Punya komunitas dan bekal-bekal yang sudah didapatkan dari aneka kelas menulis yang bikin saya makin PD untuk menantang diri sendiri. Kalau mau nge-blog, nggak mau yang biasa-biasa aja. Saya mau jadi pro. Belajar SEO, percantik blog, ganti domain, dan banyak hal lain saya lakukan. Termasuk ikutan banyak lomba blog. Alhamdulillah, tiap kali pingin honeymoon sama suami selalu dapet hadiah voucher tiket pesawat atau hotel untuk liburan kami.

Saya juga mulai nulis buku. Start dari akhir tahun 2017, saya mulai nulis buku antologi. Lumayan banyak ikutan proyek antologi dengan berbagai tema. Nggak semuanya saya suka sejujurnya. Tapi karena ceritanya untuk belajar bikin buku, saya lakukan aja. Alhamdulillah, sudah launching 4 buku dan semuanya launching di tahun yang sama, tahun ini.

Tahun ini, saya mulai meminimalisir ikutan proyek antologi. Sebagai gantinya, saya mulai kirim outline tulisan ke penerbit. Belum tahu apakah outline itu diterima atau tidak. Doakan ya.

Oya, sebetulnya saya sudah pernah bikin buku sendiri. Sebelum aneka macem antologi itu launching, saya sudah bikin buku saku yang saya bagikan sebagai souvenir pernikahan saya. Itu juga bikinnya challenging banget alias dadakan.

Harapan ke Depan

harapan


Saya bersyukur atas segala pencapaian yang sudah saya dapatkan hari ini. Saya tahu bahwa tulisan saya masih jauh dari kesempurnaan. Tapi tiap kegagalan yang saya dapatkan kemarin-kemarin, alhamdulillah selalu jadi bahan belajar baru lagi.

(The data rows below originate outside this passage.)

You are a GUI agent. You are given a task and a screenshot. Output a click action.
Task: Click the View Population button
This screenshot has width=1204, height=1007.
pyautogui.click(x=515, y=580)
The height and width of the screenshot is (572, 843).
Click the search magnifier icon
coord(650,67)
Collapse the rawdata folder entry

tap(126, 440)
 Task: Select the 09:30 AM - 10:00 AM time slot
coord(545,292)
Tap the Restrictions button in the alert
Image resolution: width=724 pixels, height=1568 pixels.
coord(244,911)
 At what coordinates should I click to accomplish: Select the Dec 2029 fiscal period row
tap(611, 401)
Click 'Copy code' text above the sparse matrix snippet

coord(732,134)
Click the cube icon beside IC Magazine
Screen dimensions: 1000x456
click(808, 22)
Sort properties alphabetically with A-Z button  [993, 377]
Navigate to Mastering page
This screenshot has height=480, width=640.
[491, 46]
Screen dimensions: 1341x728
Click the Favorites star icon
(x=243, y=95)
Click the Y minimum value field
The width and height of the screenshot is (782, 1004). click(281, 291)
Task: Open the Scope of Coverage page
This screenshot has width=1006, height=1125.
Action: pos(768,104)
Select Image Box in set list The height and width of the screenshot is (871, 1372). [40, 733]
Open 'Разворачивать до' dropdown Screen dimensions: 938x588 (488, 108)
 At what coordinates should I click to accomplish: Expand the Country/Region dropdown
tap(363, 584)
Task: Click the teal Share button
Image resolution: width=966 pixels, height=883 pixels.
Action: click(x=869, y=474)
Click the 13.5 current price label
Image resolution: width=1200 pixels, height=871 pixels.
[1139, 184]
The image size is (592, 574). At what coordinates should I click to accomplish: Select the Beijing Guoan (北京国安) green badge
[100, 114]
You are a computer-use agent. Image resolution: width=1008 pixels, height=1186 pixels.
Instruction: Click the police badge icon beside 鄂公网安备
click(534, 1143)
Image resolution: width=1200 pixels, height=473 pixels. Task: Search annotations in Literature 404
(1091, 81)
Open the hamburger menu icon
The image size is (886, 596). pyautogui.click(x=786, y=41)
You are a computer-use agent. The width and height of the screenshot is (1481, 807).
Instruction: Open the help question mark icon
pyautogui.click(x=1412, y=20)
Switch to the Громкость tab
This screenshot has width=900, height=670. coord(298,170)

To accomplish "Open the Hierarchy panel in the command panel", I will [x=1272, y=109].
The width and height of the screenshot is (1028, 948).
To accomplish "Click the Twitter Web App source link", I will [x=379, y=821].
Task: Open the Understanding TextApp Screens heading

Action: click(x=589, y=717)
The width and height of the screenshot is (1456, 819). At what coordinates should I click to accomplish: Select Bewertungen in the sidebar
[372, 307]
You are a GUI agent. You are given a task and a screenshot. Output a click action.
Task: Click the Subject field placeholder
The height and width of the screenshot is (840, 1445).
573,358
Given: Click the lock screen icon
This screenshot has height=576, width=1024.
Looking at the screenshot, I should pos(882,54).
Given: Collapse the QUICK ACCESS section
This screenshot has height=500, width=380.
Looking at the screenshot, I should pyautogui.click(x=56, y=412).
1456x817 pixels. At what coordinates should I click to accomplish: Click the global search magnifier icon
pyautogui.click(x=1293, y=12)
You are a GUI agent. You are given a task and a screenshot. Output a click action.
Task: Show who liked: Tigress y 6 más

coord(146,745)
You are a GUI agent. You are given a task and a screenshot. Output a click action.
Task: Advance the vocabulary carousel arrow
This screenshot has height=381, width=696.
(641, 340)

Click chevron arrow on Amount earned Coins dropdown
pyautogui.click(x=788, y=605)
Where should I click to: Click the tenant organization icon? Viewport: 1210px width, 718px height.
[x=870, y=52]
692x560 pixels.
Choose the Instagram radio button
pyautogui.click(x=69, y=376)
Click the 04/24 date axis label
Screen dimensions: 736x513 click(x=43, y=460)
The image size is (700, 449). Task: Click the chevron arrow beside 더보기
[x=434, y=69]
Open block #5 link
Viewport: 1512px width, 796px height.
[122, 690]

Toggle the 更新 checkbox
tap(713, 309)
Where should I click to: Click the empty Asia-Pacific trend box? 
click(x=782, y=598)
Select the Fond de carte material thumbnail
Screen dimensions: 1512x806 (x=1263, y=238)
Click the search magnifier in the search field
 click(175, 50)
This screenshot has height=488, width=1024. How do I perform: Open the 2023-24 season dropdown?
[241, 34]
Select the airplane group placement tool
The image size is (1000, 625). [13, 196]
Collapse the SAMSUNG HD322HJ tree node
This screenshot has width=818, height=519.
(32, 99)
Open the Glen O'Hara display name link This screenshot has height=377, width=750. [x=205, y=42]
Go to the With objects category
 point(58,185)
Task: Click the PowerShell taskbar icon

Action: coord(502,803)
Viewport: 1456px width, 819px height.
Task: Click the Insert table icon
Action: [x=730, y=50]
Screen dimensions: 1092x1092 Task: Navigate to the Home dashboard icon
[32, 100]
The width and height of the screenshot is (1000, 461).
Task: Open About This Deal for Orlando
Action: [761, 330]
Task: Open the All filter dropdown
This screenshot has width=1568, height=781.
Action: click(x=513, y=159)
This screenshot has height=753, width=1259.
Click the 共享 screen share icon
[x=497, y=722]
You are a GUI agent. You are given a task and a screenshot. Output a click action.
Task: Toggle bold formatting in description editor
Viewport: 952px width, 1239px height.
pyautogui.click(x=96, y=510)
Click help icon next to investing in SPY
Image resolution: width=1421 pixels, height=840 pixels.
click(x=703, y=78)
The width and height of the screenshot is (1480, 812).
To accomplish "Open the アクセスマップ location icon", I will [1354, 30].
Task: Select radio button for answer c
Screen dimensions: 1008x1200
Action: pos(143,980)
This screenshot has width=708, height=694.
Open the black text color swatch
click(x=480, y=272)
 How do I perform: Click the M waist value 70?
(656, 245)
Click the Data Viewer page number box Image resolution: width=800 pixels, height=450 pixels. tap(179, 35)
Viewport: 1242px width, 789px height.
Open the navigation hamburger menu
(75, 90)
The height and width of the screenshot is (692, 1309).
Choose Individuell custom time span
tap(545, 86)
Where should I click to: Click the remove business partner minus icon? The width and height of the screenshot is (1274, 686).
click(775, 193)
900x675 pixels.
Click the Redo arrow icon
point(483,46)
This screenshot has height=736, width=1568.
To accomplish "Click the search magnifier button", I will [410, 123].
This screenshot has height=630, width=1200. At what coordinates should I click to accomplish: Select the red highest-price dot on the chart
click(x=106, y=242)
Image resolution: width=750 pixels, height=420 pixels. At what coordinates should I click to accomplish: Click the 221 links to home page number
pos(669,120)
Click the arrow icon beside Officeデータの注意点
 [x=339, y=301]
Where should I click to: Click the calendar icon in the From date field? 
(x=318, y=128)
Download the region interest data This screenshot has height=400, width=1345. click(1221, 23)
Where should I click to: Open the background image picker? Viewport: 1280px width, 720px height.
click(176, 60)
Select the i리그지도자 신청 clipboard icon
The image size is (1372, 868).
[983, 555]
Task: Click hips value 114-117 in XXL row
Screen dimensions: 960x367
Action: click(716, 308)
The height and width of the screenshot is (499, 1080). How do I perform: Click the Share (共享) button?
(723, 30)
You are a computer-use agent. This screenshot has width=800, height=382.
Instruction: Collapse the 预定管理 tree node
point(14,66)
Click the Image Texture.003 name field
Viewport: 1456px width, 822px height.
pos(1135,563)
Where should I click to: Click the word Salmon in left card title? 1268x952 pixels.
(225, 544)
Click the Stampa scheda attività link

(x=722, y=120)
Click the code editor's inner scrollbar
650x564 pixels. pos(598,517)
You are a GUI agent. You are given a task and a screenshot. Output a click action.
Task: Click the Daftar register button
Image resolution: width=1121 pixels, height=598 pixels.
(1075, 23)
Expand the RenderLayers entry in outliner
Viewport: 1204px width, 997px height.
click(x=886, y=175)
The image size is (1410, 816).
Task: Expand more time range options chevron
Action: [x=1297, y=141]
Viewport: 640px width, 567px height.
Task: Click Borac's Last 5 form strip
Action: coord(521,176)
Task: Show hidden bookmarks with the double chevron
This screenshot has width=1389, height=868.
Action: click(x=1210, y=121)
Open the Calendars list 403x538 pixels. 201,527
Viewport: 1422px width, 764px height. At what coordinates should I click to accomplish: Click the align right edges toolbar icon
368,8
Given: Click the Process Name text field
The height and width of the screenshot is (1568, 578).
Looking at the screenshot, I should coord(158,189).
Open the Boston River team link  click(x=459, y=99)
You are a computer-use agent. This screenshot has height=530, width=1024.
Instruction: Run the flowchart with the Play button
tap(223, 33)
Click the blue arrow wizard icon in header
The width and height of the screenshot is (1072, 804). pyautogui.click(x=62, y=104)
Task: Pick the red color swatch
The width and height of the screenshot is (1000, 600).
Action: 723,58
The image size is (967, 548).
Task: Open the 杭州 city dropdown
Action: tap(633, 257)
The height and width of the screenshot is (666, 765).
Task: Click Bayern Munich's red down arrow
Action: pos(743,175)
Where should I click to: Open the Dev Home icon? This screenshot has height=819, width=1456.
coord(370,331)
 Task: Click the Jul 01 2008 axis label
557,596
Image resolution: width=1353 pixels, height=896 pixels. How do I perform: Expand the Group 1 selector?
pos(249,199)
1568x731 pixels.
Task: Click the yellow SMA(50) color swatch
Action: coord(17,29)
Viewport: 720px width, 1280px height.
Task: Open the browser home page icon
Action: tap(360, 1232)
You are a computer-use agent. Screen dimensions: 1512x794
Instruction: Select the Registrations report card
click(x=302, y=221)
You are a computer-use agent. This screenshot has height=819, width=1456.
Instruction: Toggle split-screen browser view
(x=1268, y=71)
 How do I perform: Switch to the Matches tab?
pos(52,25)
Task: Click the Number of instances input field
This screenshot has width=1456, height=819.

Harapan saya ke depan, blog ini bisa terus berkembang supaya saya bisa berbagi ke lebih banyak orang lagi. Buku-buku antologi saya yang lain dan masih macet di penerbit maupun editor semoga bisa segera launching. Satu lagi, outline novel yang kemarin saya kirim ke penerbit juga bisa lolos. Kalau itu lolos, novel itu akan jadi buku solo pertama saya. Mohon doanya ya.


Sebuah Pesan Cinta

surat


Teruntuk siapa pun yang sudah baca tulisan ini, saya mau ucapkan banyak sekali terima kasih karena udah mau meluangkan sekian menit untuk baca kisah perjalanan saya.

Teruntuk siapa pun yang hari ini punya cita-cita yang sama dan nggak PD dengan karyanya, don’t worry and keep writing. Berhenti mengkhawatirkan ini itu. Berhenti untuk menuntut kesempurnaan tulisan karena kalau kita nunggu tulisan kita sempurna dulu, dijamin nggak bakalan jadi. Siapkan diri bukan untuk hasil terbaik tapi untuk menjalani segala proses yang sudah dipilih.

Ingat, di balik kesuksesan seseorang ada aneka macam kisah pahit yang berhasil mereka sembunyikan dan laluu dengan sangat apik. Ada kerja keras, ada peluh, ada aneka macam doa yang dipinta ke langit.

Kalau mereka bisa sukses, saya dan kamu pun pasti bisa.